→ **What you have to do**
Could you write out all of the records below word for word, with nothing changed?

Target position records:
----------------------------------------
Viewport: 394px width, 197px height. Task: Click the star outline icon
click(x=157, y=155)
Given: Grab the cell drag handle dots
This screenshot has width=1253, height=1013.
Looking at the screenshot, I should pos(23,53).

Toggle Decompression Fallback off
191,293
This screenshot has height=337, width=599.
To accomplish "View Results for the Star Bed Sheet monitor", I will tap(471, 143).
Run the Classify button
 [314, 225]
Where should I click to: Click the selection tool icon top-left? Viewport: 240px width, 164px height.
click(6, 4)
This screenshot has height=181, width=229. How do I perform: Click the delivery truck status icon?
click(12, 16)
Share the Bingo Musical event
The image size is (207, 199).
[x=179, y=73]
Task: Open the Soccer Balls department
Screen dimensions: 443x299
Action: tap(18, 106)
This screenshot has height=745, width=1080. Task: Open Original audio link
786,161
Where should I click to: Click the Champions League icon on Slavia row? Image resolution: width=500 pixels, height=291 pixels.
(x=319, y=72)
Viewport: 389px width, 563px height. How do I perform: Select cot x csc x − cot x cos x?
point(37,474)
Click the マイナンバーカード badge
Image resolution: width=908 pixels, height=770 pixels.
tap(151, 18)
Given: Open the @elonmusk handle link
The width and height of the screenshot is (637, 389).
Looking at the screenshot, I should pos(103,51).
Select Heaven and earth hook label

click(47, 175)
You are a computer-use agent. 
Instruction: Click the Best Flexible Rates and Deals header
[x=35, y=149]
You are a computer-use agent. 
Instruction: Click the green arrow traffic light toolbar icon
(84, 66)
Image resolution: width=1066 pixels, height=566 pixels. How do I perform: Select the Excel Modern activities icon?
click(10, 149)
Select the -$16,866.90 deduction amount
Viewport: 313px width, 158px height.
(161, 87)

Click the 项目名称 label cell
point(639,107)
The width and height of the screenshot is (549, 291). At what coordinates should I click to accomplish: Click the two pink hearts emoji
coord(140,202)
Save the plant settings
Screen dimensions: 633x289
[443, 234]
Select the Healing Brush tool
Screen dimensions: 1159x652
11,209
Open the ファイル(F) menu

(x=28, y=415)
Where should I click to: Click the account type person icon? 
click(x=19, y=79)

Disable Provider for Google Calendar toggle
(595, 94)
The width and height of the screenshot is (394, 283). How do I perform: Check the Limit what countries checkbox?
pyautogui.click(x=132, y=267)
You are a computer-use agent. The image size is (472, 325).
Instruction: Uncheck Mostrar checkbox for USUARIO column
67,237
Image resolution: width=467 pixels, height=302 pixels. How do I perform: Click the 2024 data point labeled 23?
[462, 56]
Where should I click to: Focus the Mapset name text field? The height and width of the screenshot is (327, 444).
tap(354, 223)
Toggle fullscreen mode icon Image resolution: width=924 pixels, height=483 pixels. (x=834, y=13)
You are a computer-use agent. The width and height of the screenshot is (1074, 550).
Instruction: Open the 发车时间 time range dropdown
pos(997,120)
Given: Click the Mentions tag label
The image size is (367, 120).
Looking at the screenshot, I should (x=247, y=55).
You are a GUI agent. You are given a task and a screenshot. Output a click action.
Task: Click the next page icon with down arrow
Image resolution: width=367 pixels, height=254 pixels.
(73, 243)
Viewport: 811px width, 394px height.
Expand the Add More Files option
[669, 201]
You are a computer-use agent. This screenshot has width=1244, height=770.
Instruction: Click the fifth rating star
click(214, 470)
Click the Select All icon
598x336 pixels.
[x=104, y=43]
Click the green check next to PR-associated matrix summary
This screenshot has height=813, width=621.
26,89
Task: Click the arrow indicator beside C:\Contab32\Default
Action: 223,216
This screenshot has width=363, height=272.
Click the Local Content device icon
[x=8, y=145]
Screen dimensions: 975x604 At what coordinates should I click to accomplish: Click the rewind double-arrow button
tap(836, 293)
----------------------------------------
→ **Solution to the problem**
Viewport: 394px width, 197px height. Task: Click the star outline icon
click(x=157, y=155)
Given: Grab the cell drag handle dots
This screenshot has width=1253, height=1013.
Looking at the screenshot, I should pos(23,53).

Toggle Decompression Fallback off
191,293
This screenshot has height=337, width=599.
To accomplish "View Results for the Star Bed Sheet monitor", I will tap(471, 143).
Run the Classify button
 [314, 225]
Where should I click to: Click the selection tool icon top-left? Viewport: 240px width, 164px height.
click(6, 4)
This screenshot has height=181, width=229. How do I perform: Click the delivery truck status icon?
click(12, 16)
Share the Bingo Musical event
The image size is (207, 199).
[x=179, y=73]
Task: Open the Soccer Balls department
Screen dimensions: 443x299
Action: tap(18, 106)
This screenshot has height=745, width=1080. Task: Open Original audio link
786,161
Where should I click to: Click the Champions League icon on Slavia row? Image resolution: width=500 pixels, height=291 pixels.
(x=319, y=72)
Viewport: 389px width, 563px height. How do I perform: Select cot x csc x − cot x cos x?
point(37,474)
Click the マイナンバーカード badge
Image resolution: width=908 pixels, height=770 pixels.
tap(151, 18)
Given: Open the @elonmusk handle link
The width and height of the screenshot is (637, 389).
Looking at the screenshot, I should pos(103,51).
Select Heaven and earth hook label

click(47, 175)
You are a computer-use agent. 
Instruction: Click the Best Flexible Rates and Deals header
[x=35, y=149]
You are a computer-use agent. 
Instruction: Click the green arrow traffic light toolbar icon
(84, 66)
Image resolution: width=1066 pixels, height=566 pixels. How do I perform: Select the Excel Modern activities icon?
click(10, 149)
Select the -$16,866.90 deduction amount
Viewport: 313px width, 158px height.
(161, 87)

Click the 项目名称 label cell
point(639,107)
The width and height of the screenshot is (549, 291). At what coordinates should I click to accomplish: Click the two pink hearts emoji
coord(140,202)
Save the plant settings
Screen dimensions: 633x289
[443, 234]
Select the Healing Brush tool
Screen dimensions: 1159x652
11,209
Open the ファイル(F) menu

(x=28, y=415)
Where should I click to: Click the account type person icon? 
click(x=19, y=79)

Disable Provider for Google Calendar toggle
(595, 94)
The width and height of the screenshot is (394, 283). How do I perform: Check the Limit what countries checkbox?
pyautogui.click(x=132, y=267)
You are a computer-use agent. The image size is (472, 325).
Instruction: Uncheck Mostrar checkbox for USUARIO column
67,237
Image resolution: width=467 pixels, height=302 pixels. How do I perform: Click the 2024 data point labeled 23?
[462, 56]
Where should I click to: Focus the Mapset name text field? The height and width of the screenshot is (327, 444).
tap(354, 223)
Toggle fullscreen mode icon Image resolution: width=924 pixels, height=483 pixels. (x=834, y=13)
You are a computer-use agent. The width and height of the screenshot is (1074, 550).
Instruction: Open the 发车时间 time range dropdown
pos(997,120)
Given: Click the Mentions tag label
The image size is (367, 120).
Looking at the screenshot, I should (x=247, y=55).
You are a GUI agent. You are given a task and a screenshot. Output a click action.
Task: Click the next page icon with down arrow
Image resolution: width=367 pixels, height=254 pixels.
(73, 243)
Viewport: 811px width, 394px height.
Expand the Add More Files option
[669, 201]
You are a computer-use agent. This screenshot has width=1244, height=770.
Instruction: Click the fifth rating star
click(214, 470)
Click the Select All icon
598x336 pixels.
[x=104, y=43]
Click the green check next to PR-associated matrix summary
This screenshot has height=813, width=621.
26,89
Task: Click the arrow indicator beside C:\Contab32\Default
Action: 223,216
This screenshot has width=363, height=272.
Click the Local Content device icon
[x=8, y=145]
Screen dimensions: 975x604 At what coordinates should I click to accomplish: Click the rewind double-arrow button
tap(836, 293)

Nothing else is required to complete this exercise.